* Problem details:
Copy exactly the stretch of data below from the line with "Task: Switch to Large icons view" through the line with "Task: Dislike @noahlistermann789's comment", including both of those lines.

* Data to use:
===============

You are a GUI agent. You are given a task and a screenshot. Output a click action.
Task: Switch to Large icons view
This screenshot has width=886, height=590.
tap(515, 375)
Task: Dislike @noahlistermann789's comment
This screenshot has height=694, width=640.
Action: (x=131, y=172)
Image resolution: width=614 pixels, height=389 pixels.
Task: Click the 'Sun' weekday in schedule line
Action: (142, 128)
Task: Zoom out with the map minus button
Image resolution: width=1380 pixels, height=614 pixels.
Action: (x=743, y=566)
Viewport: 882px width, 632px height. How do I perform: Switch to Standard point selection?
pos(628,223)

===============

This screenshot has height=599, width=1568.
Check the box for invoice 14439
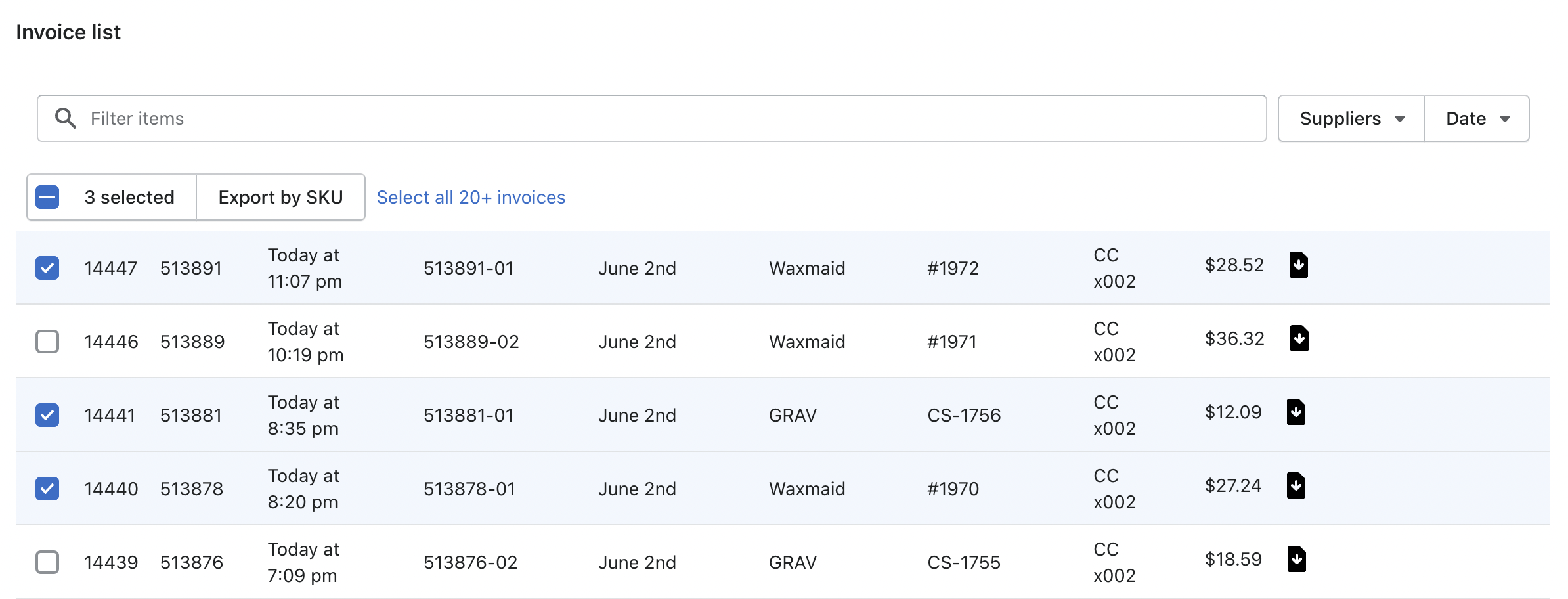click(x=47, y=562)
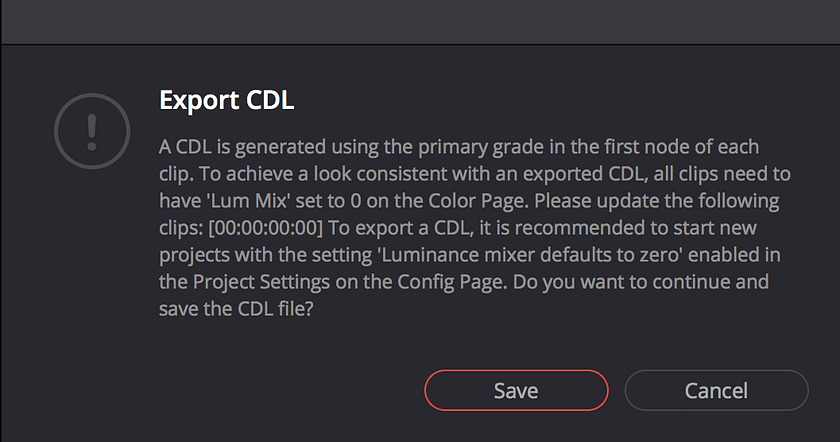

===============

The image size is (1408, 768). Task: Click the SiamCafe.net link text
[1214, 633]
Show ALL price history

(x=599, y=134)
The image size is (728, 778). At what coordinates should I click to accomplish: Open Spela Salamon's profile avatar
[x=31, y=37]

===============

* Expected output:
Task: Switch to Large icons view
This screenshot has width=886, height=590.
tap(515, 375)
Task: Dislike @noahlistermann789's comment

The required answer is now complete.